_DATA LISTING_

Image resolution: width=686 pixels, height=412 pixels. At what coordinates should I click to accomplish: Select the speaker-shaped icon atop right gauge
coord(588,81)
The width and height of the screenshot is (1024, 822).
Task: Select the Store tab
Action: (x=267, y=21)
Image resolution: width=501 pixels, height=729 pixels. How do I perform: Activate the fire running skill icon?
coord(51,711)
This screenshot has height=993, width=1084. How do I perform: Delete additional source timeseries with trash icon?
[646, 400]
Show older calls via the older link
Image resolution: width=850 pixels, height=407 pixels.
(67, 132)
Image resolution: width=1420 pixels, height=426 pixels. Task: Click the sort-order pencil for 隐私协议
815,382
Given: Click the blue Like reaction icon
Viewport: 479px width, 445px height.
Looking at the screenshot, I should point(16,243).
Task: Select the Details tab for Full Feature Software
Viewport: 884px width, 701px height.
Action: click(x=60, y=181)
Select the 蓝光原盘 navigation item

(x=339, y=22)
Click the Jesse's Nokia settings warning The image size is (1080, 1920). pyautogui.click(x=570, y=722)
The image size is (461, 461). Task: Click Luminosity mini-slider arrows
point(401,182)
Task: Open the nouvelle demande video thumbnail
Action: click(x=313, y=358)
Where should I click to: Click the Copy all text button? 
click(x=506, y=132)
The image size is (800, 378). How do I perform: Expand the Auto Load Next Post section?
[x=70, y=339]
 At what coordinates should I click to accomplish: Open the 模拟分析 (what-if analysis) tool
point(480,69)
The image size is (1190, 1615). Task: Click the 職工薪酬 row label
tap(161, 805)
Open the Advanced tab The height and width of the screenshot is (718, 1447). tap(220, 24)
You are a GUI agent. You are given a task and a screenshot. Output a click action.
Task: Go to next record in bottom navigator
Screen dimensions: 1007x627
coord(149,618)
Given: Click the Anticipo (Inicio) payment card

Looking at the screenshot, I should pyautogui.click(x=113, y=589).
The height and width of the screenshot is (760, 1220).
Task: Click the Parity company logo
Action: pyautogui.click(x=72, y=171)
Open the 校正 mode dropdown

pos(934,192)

_REQUIREMENT_
The entries above are to be copied word for word.

_TASK RESULT_
Image resolution: width=686 pixels, height=412 pixels. At what coordinates should I click to accomplish: Select the speaker-shaped icon atop right gauge
coord(588,81)
The width and height of the screenshot is (1024, 822).
Task: Select the Store tab
Action: (x=267, y=21)
Image resolution: width=501 pixels, height=729 pixels. How do I perform: Activate the fire running skill icon?
coord(51,711)
This screenshot has height=993, width=1084. How do I perform: Delete additional source timeseries with trash icon?
[646, 400]
Show older calls via the older link
Image resolution: width=850 pixels, height=407 pixels.
(67, 132)
Image resolution: width=1420 pixels, height=426 pixels. Task: Click the sort-order pencil for 隐私协议
815,382
Given: Click the blue Like reaction icon
Viewport: 479px width, 445px height.
Looking at the screenshot, I should point(16,243).
Task: Select the Details tab for Full Feature Software
Viewport: 884px width, 701px height.
Action: click(x=60, y=181)
Select the 蓝光原盘 navigation item

(x=339, y=22)
Click the Jesse's Nokia settings warning The image size is (1080, 1920). pyautogui.click(x=570, y=722)
The image size is (461, 461). Task: Click Luminosity mini-slider arrows
point(401,182)
Task: Open the nouvelle demande video thumbnail
Action: click(x=313, y=358)
Where should I click to: Click the Copy all text button? 
click(x=506, y=132)
The image size is (800, 378). How do I perform: Expand the Auto Load Next Post section?
[x=70, y=339]
 At what coordinates should I click to accomplish: Open the 模拟分析 (what-if analysis) tool
point(480,69)
The image size is (1190, 1615). Task: Click the 職工薪酬 row label
tap(161, 805)
Open the Advanced tab The height and width of the screenshot is (718, 1447). tap(220, 24)
You are a GUI agent. You are given a task and a screenshot. Output a click action.
Task: Go to next record in bottom navigator
Screen dimensions: 1007x627
coord(149,618)
Given: Click the Anticipo (Inicio) payment card

Looking at the screenshot, I should pyautogui.click(x=113, y=589).
The height and width of the screenshot is (760, 1220).
Task: Click the Parity company logo
Action: pyautogui.click(x=72, y=171)
Open the 校正 mode dropdown

pos(934,192)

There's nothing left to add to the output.